I woke up to a major thunderstorm around seven this morning, and quite frankly, curled up under my blankets even more and went back to sleep. I didn’t wind up getting out of bed until after nine, which felt lovely and now I feel wide awake while well rested at the same time, which is actually quite nice. I need to run to the UPS Store today, pick up the mail and a prescription, stop by the bank, and make groceries at some point, but ugh, how horrible to do this in the rain. It’s supposed to rain here all day, alas. But that will certainly encourage me to get them done as quickly as possible so I can get home.

Today I need to also do some more cleaning around the house, and at some point I am going to close the browsers so I can focus on writing. I want to push through these revisions of these chapters of the WIP, and I’d also like to push through and get a strong revision of “And the Walls Came Down” done, so I can submit it to some markets this week. My short story for next week will be the “The Problem with Autofill,” which is a strong story but the ending needs to be altered and changed somewhat. I still like the concept of the story–it’s kind of a Sorry Wrong Number thing, only with email–but I’m still not sure how to make it work completely.  But I still persist in trying to make it work. I also would like to work some more on “Please Die Soon,” which I think is a terrific idea for a story, and I’ve done the requisite research to make it work, methinks. I really want to stick to this goal of either revising a short story or finishing an incomplete first draft of one every week.

Goals. Must stick to goals.

I survived Costco yesterday, my checking account less scathed than usual–although it easily could have become Sherman’s March to the Sea.
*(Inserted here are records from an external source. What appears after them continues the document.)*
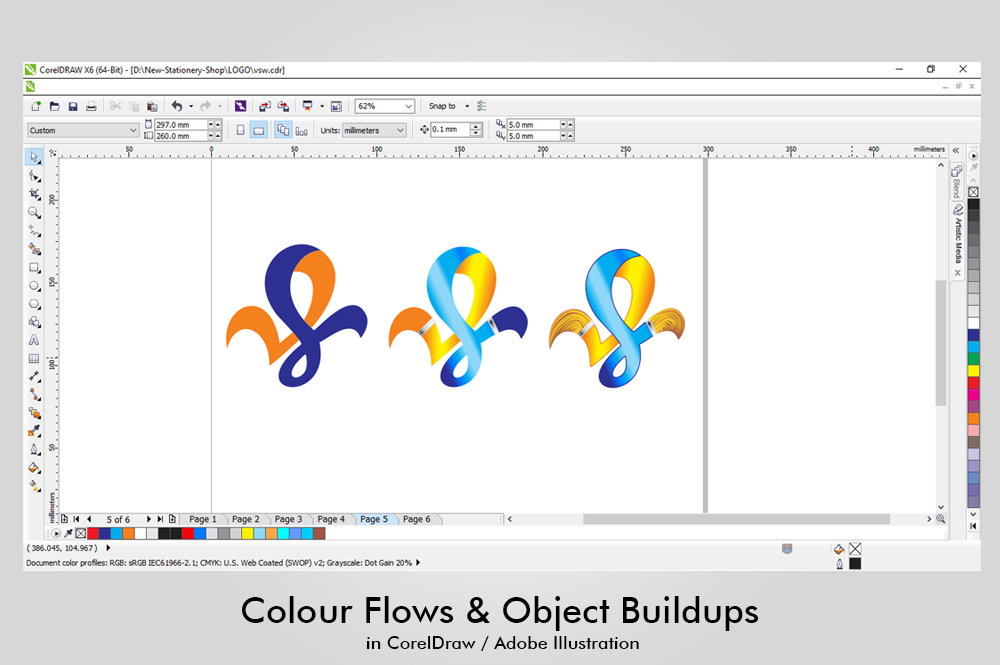The height and width of the screenshot is (665, 1000).
Task: Switch page to portrait orientation
Action: [240, 130]
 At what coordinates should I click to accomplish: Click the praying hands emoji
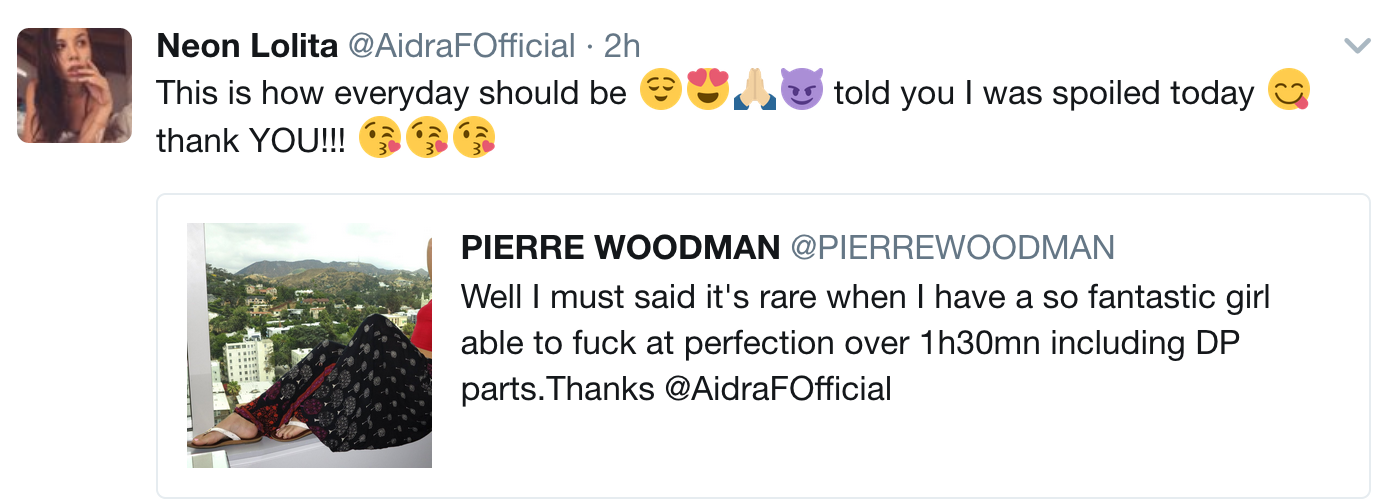pos(753,92)
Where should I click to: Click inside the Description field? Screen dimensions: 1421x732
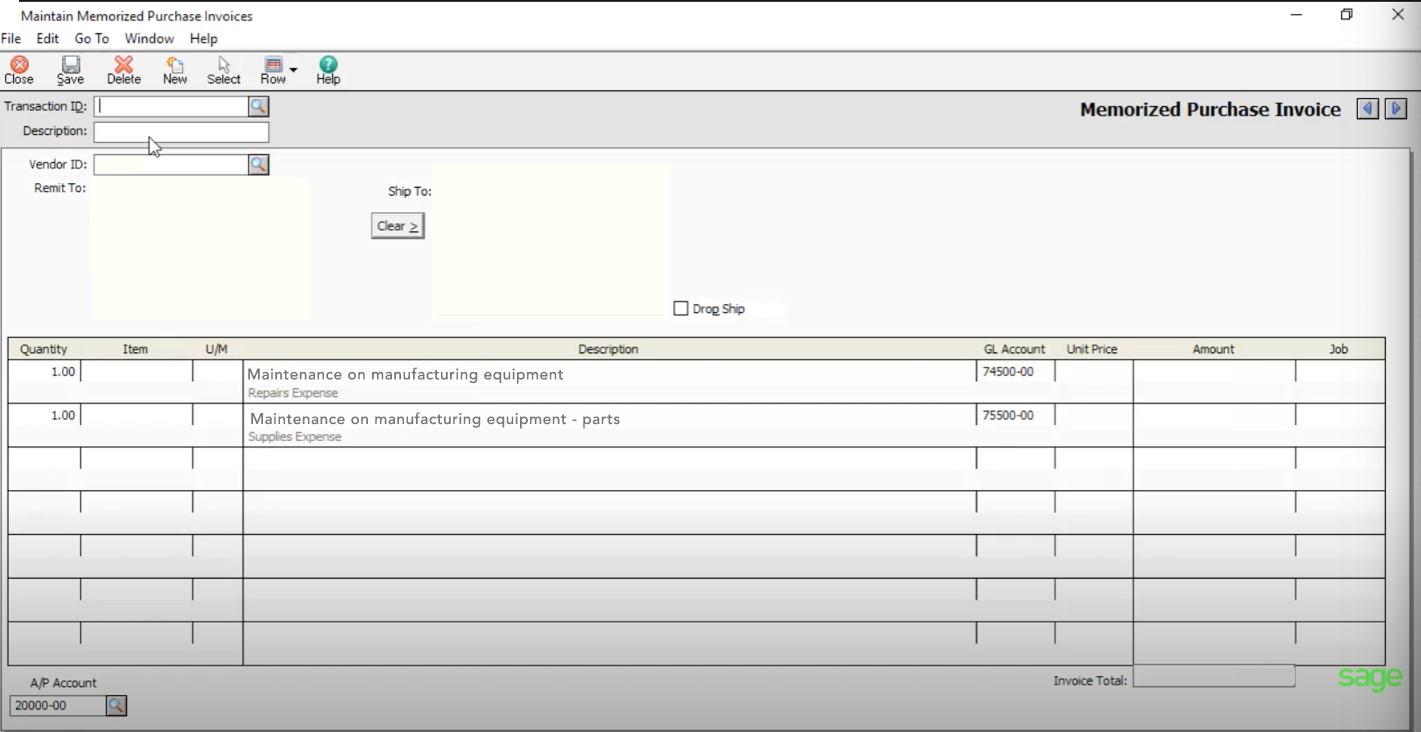click(180, 131)
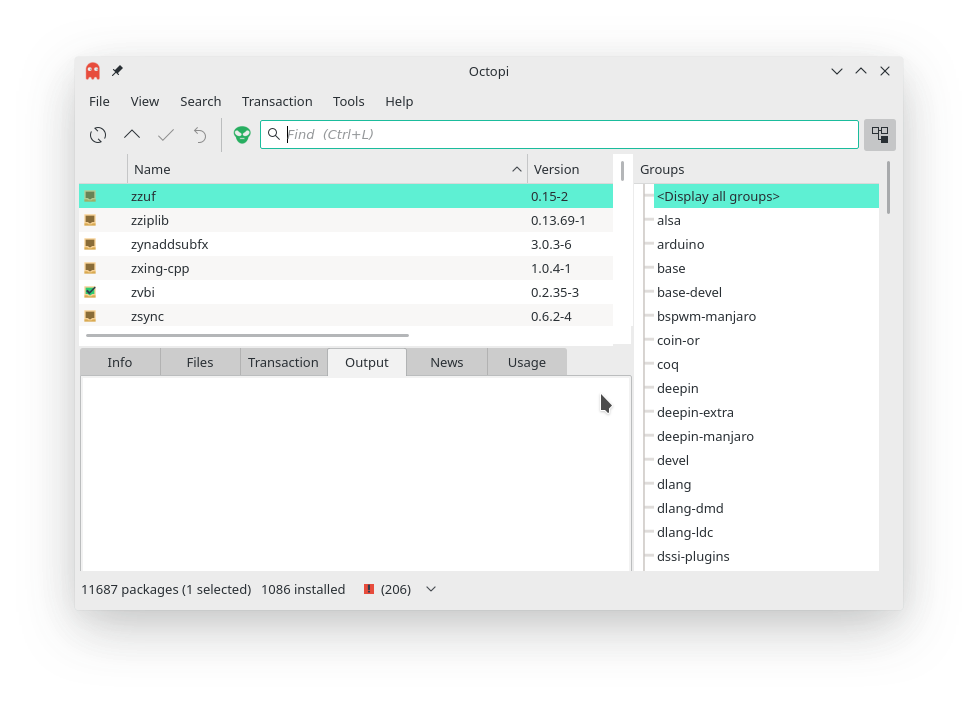Click the red Octopi ghost icon
The width and height of the screenshot is (978, 703).
tap(93, 71)
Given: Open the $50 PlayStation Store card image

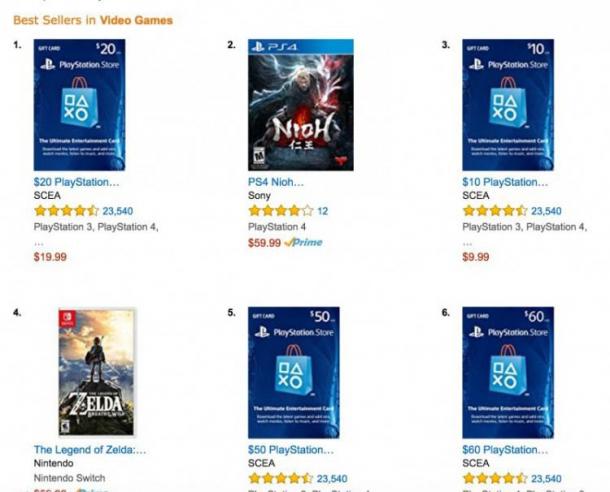Looking at the screenshot, I should click(294, 372).
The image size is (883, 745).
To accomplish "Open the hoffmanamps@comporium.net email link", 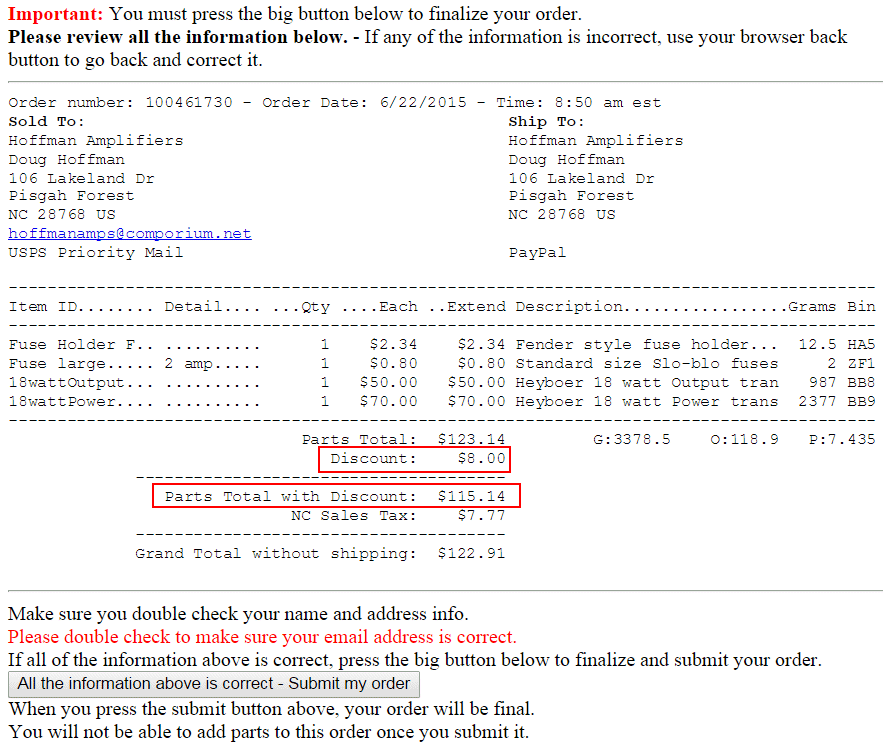I will 129,233.
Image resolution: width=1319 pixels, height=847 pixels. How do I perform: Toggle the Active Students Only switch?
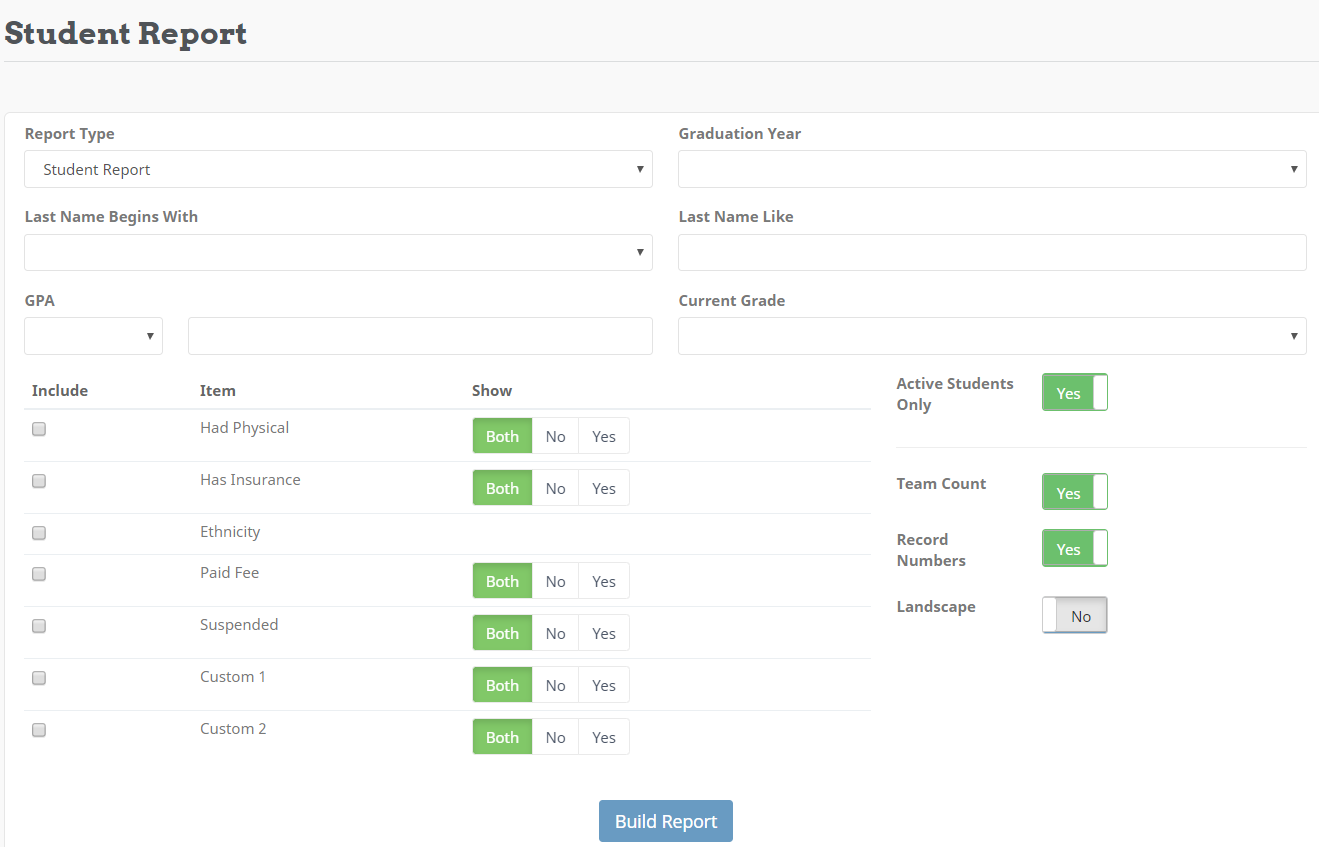click(x=1074, y=393)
Yet I was able to resist, and came very close to staying within the budget I set for the trip–and had I not bought two books off the book table (Where the Crawdads Sing by Delia Owens, and The Gulf: The Making of an American Sea by Jack E. Davis; the Owens was nominated for an Edgar while the Davis won the Pulitzer Prize) I would have stayed under budget.

The book table is always my downfall.

And while I didn’t accomplish near as much as I probably should have yesterday, I did manage to get some chores done, some of them loathsome, so that’s a win for the end of the week, methinks. The key is what I can get done today and tomorrow…and my primary focus has to be on writing. Once I get the writing gears dusted off and oiled, I am hoping I will be able to get the first draft of the WIP finished by the end of May (there’s a three day holiday this month as well, which I am really looking forward to enjoying).

The Gulf itself looks interesting. Most American histories, of course, focus on the Atlantic colonies and the spread westward from there; there really isn’t anything taught about the history of the Gulf of Mexico–which, once Florida, Louisiana and Texas passed into American hands, basically became an enormous American lake–and I am very interested in becoming better acquainted with this history. It can, after all, only help, since most of my fiction work is focused on the Gulf states. The more Louisiana history I know, and read, the better I feel my fiction will become.

I think once I finish Jamie Mason’s The Hidden Things my next book will be either Rachel Howzell Hall’s All the Way Down or Joseph Olshan’s Lambda nominated mystery, Black Diamond Fall. I’m greatly enjoying the Mason novel, and perhaps at some point today, once I’ve run the errands and done the cleaning and written all I need to write today, I might curl up in the easy chair with The Hidden Things and make some serious headway on it. I also have an article to write and another column to start planning for. And yes, it does all seem a bit overwhelming, but what I need to do is make a list and just start checking off boxes.

And on that note, tis back to the spice mines. Have a lovely Saturday, Constant Reader.